- Document passage -
- - -

Whether you want to begin homesteading where you are, find a new location, or improve the homestead you have, proper planning is essential. Planning the layout of your homestead is an invitation to think critically about how you want to live. How many people ever actually take the time to do that?
5 Homestead Layout Planning Tips
Tip # 1: Identify Limiting Factors
Before you get carried away dreaming about your homestead, every homestead will have some limiting factors. For example, vegetable gardens need at least 6 hours of sunlight a day and preferably a lot more. A garden in a shady location is an obvious “don't.”
Not so obvious though, is trying not to build a garden in a deer path. Sure, you can do it. But if you start your garden in a deer path, there's a good chance those deer will take it as an invitation to dine on your dime.
Before you start planning your layout, take some time to study your land. If possible, get an aerial view of your property, like from Google Maps. Use that image or a plot plan to note your observations.
Your map doesn't have to be pretty. It is just for your information. Try to identify the following potentially limiting factors:
- Shaded areas
- Existing animal paths
- Windy zones
- Areas that flood easily or erode
- Areas with limited soil
- Potential fire zones
- Utility lines
- Lack of water access
- Large trees
- Other obstacles
Depending on where you live, you may have a few different concerns. Homeowner association rules can be a limiting factor. Disagreeable neighbors can be a problem. Civic regulations on structures, fencing, and even gardening or livestock activities may come into play.

- - -

- Dataset rows -
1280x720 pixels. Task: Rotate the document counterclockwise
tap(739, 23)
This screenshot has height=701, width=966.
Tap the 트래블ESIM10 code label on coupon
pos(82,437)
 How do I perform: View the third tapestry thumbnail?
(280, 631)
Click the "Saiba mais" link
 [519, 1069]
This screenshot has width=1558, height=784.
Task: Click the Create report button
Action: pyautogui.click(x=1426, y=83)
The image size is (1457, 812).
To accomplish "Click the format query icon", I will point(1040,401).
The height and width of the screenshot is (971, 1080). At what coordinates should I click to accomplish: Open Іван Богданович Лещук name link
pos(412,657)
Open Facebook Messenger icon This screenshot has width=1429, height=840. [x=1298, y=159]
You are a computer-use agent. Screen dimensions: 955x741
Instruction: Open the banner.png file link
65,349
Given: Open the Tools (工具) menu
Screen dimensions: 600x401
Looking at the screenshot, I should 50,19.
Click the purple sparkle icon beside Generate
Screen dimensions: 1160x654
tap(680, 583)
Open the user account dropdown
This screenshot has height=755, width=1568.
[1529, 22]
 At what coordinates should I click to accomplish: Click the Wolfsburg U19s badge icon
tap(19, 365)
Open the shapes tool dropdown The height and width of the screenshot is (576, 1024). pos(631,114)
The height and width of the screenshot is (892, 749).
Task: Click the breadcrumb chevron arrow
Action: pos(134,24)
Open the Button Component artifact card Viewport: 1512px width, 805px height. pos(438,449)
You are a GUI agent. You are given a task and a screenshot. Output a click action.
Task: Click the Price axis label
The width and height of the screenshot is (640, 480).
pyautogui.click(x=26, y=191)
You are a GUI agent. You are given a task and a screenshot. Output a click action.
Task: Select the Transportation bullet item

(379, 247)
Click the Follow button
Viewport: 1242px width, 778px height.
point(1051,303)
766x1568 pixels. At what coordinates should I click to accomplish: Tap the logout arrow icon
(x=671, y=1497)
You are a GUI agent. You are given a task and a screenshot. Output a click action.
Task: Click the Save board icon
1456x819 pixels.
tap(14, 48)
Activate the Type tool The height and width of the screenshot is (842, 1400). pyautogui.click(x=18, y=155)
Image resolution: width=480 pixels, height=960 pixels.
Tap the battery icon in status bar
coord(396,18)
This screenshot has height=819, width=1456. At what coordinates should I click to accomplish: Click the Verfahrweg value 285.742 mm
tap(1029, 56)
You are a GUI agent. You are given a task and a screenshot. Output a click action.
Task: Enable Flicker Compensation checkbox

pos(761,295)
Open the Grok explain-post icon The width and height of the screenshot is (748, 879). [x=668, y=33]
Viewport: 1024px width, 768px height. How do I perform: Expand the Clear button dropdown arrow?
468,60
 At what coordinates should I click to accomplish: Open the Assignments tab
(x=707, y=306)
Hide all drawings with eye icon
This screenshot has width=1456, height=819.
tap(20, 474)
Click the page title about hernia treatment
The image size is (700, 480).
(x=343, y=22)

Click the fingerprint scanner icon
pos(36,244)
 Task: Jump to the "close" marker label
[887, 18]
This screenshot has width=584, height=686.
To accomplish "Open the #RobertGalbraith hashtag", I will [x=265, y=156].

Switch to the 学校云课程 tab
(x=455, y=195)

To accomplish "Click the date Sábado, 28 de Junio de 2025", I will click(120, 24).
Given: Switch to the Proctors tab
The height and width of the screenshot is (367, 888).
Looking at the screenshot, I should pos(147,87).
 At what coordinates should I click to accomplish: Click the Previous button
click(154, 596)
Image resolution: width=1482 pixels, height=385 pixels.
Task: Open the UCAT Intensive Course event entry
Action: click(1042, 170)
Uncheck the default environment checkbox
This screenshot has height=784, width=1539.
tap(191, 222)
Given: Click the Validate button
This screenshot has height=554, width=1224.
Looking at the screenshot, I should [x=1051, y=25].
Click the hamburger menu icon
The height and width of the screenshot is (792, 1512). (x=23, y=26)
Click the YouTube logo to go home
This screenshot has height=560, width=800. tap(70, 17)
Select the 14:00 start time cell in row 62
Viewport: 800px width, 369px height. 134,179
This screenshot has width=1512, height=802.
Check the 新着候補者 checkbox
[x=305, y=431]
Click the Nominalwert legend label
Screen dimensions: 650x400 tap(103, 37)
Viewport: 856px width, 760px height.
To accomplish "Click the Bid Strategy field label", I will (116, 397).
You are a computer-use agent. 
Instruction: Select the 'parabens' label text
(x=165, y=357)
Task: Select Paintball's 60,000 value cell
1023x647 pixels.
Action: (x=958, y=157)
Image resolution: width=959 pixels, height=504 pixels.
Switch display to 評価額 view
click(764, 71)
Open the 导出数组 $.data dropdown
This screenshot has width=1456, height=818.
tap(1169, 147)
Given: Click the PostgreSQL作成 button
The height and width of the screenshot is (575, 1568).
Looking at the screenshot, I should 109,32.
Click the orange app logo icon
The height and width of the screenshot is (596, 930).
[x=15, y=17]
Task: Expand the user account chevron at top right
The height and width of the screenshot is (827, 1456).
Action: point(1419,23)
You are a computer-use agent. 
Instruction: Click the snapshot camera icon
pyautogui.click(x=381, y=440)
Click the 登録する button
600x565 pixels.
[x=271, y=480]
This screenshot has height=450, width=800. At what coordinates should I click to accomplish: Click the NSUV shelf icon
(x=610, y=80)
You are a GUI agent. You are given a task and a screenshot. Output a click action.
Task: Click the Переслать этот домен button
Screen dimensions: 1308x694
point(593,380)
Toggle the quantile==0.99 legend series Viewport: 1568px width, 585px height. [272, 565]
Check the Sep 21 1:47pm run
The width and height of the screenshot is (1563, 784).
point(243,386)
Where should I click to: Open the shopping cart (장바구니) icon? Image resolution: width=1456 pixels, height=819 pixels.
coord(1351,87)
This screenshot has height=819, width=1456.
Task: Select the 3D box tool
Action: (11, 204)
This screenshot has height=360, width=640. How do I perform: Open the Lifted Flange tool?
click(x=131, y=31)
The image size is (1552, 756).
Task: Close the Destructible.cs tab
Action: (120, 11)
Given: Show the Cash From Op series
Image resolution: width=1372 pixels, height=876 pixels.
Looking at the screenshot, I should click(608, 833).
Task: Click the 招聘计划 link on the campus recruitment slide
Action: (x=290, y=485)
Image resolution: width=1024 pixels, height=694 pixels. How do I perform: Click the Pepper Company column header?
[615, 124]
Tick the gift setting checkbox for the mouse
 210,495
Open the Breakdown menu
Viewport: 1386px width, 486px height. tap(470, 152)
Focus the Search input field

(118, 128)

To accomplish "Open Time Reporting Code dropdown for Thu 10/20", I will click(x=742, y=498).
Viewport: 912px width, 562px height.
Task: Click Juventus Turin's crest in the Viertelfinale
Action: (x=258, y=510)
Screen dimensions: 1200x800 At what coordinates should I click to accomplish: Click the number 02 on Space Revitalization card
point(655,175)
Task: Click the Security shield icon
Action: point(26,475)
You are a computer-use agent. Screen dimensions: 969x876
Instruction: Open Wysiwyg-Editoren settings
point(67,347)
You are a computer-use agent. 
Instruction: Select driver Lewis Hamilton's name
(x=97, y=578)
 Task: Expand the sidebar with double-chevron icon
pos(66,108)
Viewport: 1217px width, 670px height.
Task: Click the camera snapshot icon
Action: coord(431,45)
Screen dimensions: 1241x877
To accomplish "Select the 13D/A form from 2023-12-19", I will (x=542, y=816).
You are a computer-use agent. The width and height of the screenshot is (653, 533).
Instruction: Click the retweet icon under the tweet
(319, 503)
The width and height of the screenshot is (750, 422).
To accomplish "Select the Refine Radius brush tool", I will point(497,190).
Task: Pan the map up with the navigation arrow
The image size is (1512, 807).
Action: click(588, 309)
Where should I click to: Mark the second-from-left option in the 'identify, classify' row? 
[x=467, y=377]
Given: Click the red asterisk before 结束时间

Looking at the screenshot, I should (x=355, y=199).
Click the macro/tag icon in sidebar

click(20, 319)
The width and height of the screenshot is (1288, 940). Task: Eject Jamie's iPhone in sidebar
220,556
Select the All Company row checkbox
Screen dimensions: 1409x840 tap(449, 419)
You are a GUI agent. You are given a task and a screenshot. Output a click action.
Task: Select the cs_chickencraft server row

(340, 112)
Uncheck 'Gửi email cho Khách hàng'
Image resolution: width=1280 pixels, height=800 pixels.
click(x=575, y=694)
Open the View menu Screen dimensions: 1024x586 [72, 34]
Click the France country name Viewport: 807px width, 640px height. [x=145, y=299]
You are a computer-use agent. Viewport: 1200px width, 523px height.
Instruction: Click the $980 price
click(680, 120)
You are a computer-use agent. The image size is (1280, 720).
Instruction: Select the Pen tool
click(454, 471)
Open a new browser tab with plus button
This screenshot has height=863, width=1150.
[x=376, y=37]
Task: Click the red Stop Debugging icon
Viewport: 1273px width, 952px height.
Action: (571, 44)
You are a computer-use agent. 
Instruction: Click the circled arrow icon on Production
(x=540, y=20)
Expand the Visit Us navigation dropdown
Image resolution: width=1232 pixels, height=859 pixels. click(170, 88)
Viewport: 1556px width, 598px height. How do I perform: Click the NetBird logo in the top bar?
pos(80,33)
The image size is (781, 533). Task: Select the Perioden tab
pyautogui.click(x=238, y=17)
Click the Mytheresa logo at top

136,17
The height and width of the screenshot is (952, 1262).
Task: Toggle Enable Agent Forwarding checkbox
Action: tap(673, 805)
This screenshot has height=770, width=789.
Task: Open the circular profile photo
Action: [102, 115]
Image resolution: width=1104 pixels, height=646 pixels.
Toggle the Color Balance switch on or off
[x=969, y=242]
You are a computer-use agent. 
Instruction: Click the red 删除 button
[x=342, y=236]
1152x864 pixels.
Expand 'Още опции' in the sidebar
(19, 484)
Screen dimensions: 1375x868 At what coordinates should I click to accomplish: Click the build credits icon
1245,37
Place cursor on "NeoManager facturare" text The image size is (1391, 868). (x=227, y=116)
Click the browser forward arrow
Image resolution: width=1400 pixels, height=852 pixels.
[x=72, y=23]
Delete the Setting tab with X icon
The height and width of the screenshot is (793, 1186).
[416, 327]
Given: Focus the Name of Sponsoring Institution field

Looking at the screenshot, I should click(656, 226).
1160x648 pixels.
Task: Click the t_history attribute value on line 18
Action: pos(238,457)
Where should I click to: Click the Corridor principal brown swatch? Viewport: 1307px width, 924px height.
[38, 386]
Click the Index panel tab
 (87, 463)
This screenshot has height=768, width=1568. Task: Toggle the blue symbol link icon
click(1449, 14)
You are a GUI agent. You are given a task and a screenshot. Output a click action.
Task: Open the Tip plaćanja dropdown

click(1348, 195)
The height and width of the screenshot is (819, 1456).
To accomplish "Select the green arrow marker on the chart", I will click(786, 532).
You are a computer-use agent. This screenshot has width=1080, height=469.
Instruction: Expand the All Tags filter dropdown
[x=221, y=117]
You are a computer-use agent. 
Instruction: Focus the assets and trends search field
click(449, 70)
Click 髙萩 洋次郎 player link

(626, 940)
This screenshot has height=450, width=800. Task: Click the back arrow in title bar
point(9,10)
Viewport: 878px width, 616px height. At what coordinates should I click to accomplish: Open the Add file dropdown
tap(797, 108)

- - -

- Challenge A -
In the homestead layout passage, what is the minimum daily sunlight that vegetable gardens need?
- Challenge B -
Decide whether each statement agrees with the homestead layout passage, and give the passage's deciding words for each: (i) The passage suggests getting an aerial view of the property, such as from Google Maps. (ii) The map for noting observations should be neat and attractive. (iii) Homeowner association rules can limit what you do on a homestead.
- Challenge C -
Please continue the homestead layout passage, picking up after its final sentence.
The rows are not needed for any of this.

- Right answer A -
At least 6 hours of sunlight a day, and preferably a lot more.

- Right answer B -
(i) Yes: "If possible, get an aerial view of your property, like from Google Maps."
(ii) No: "Your map doesn't have to be pretty."
(iii) Yes: "Homeowner association rules can be a limiting factor."

- Right answer C -
Some limiting factors can be navigated around or turned to a positive. If you have no soil, you can use raised beds. Where have a fire zone, that might be an excellent spot for a pond and some water holding willows. Others may be deal breakers.
Identifying these limiting factors before you start planning will save you a lot of trouble in the long run.
Tip # 2: Make Your Wish List
Now with the realities of your homestead landscape in mind, make your list. You know – that long list of things you would do if you had the time and money but haven't dared to put on paper yet.
Chickens, ducks, goats, bees, vegetable garden, food forest, rabbits, rain barrels, frog pond, greenhouse, smokehouse, horses, root cellar, drying and curing shed, laundry line, window boxes, herb spiral, keyhole garden bed, pigs, mason bee houses, pasture, pollinator plot, wildlife habitat, wood stove, firewood, aquaponic system, orchard, solar power, outdoor kitchen, vineyard, mushrooms…
I could keep going, chances are you already have a lot on your list. If you just started dreaming and your list is a little hazy on what you want, then do some research. Read homesteading manuals and scour blogs about homesteading. I also encourage you to check out books and blogs on permaculture.
Tip # 3 Give Your Wish List a Reality Check
I homestead full-time. I can tell you, from experience, that even with efficient systems and dedication, you will not be able to do it all. So, now for the tough part. You need to shorten your wish list to something manageable. Ask yourself these questions:
Why do you want to homestead?
Is it for self-sufficiency? Concern for the environment? To learn skills? Do you love the charm and simplicity of living closer to the land? Do you want a crash course in homesteading?
Please be honest. Trying to be food self-sufficient when you only want to grow herbs and raise chickens for fun is a waste of your time. There are degrees of self-sufficiency in homesteading and even just focusing on one area, or a few areas can gain you the experience and skills for a more meaningful life.
For self-sufficiency, water, food, and energy are top priorities. Your homestead plan should include the infrastructure to provide these things in ways that are not reliant on external inputs.
Having water in large ponds, deep wells, and springs are great ideas if you have the land. Cisterns attached to rain gutters are useful. Tanks of fresh, clean water are a must even with other collection methods in place.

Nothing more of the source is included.